● **About this task**:
Go through the lines below and copy any that hold the string "agent".

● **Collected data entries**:
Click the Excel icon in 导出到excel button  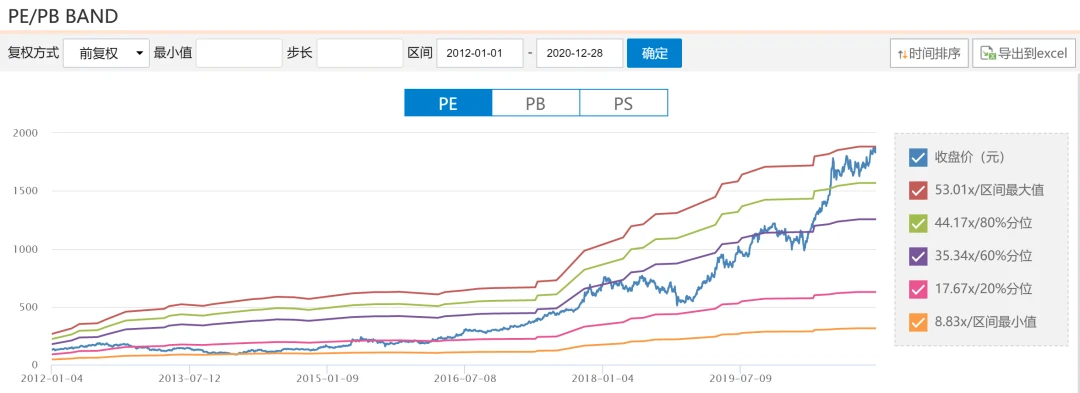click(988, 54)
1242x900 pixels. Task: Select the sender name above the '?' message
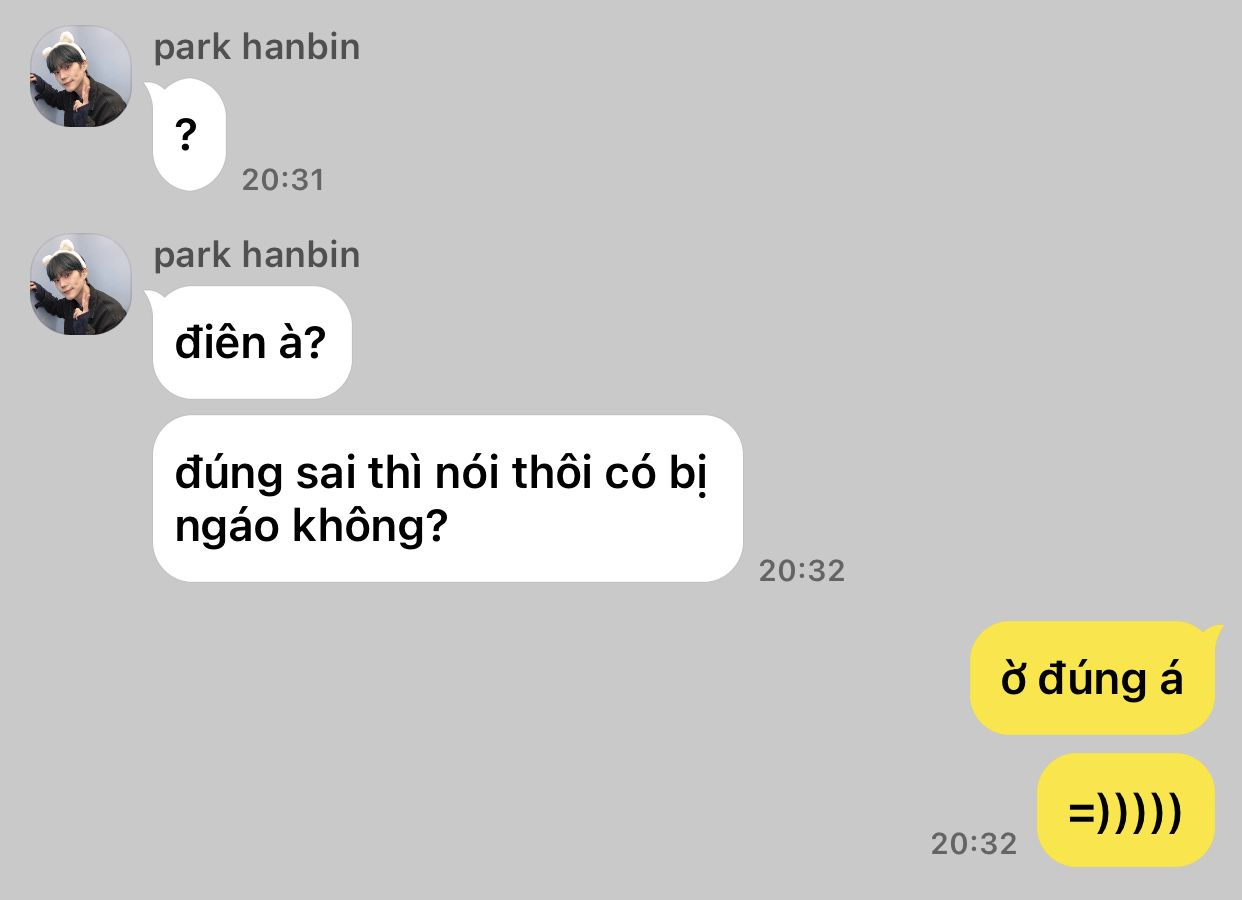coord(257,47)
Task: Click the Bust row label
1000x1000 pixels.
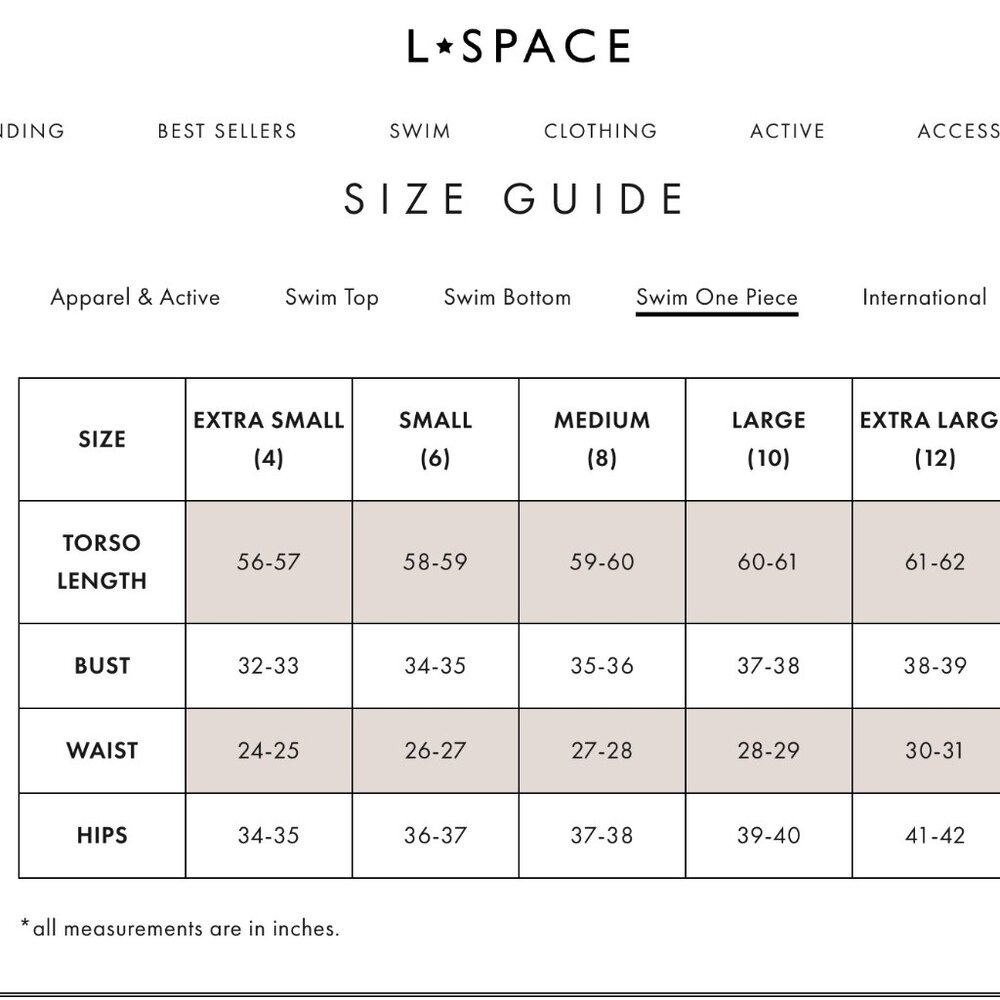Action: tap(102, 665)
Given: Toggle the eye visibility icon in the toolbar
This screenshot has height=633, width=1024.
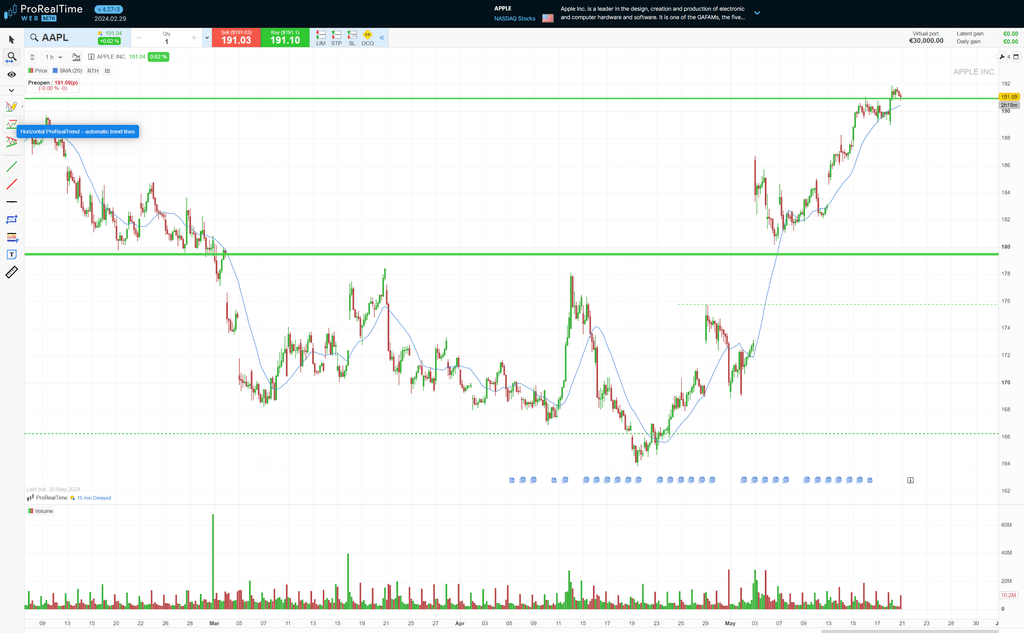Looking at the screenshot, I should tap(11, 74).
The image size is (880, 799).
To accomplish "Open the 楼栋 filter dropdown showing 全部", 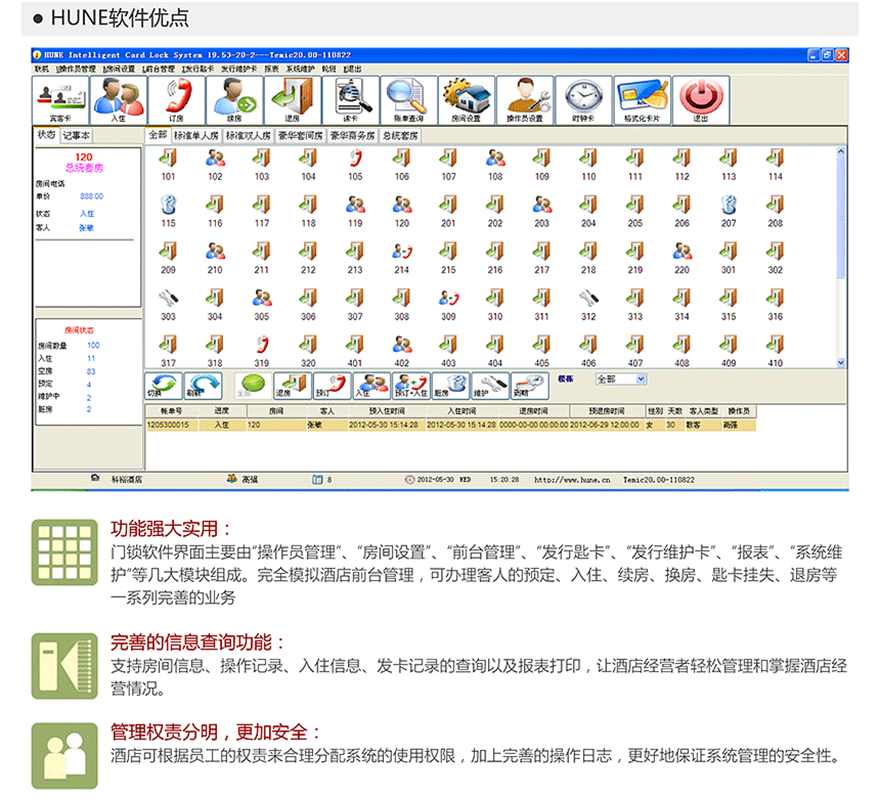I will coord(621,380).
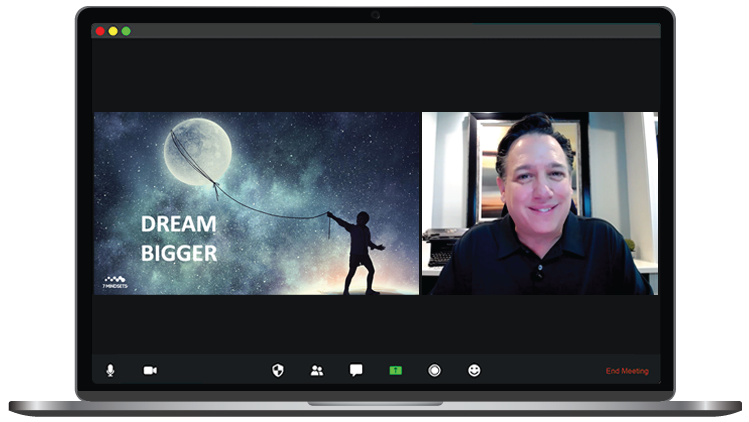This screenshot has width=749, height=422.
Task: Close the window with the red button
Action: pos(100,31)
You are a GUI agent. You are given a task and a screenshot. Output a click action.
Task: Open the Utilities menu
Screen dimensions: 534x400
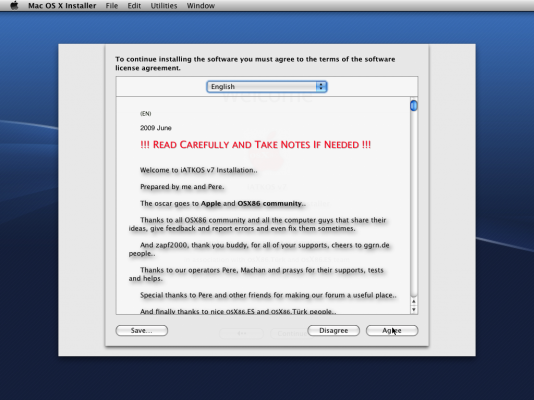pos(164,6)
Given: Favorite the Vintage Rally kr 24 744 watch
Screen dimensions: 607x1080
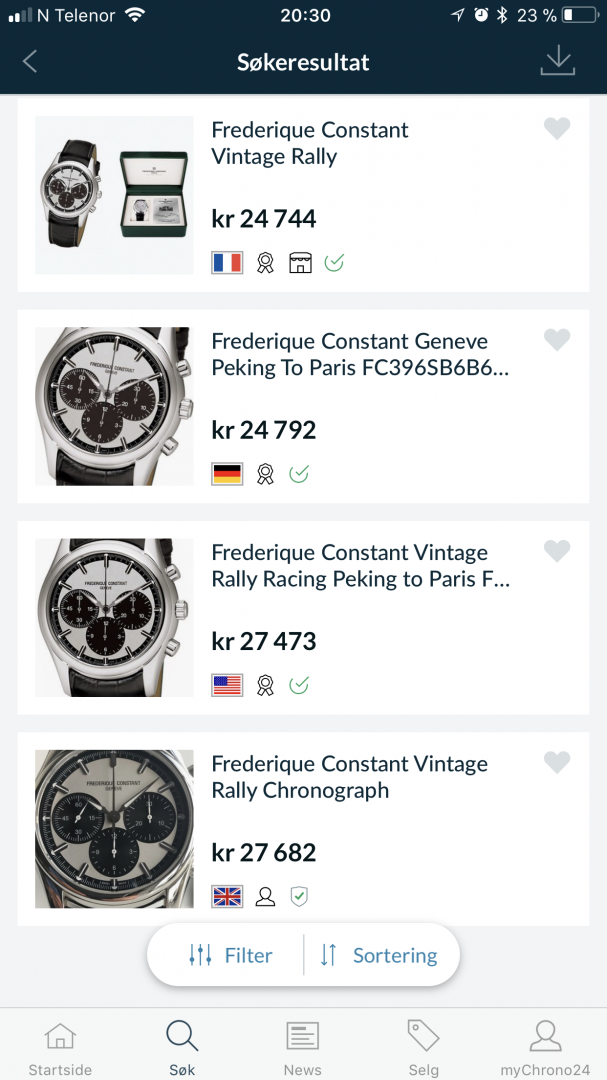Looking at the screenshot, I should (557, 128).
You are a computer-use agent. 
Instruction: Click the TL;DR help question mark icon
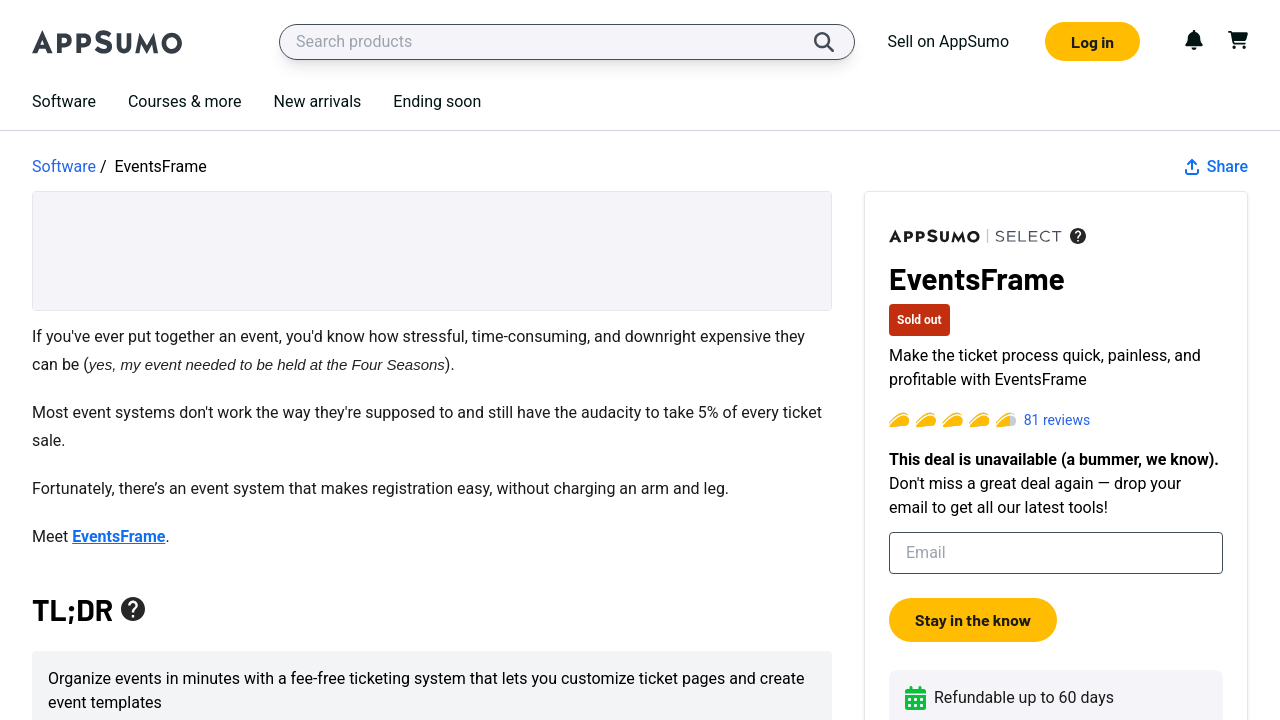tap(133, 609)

● **Solution to this problem**:
You are a GUI agent. You are given a task and a screenshot. Output a click action.
You are a computer-use agent. 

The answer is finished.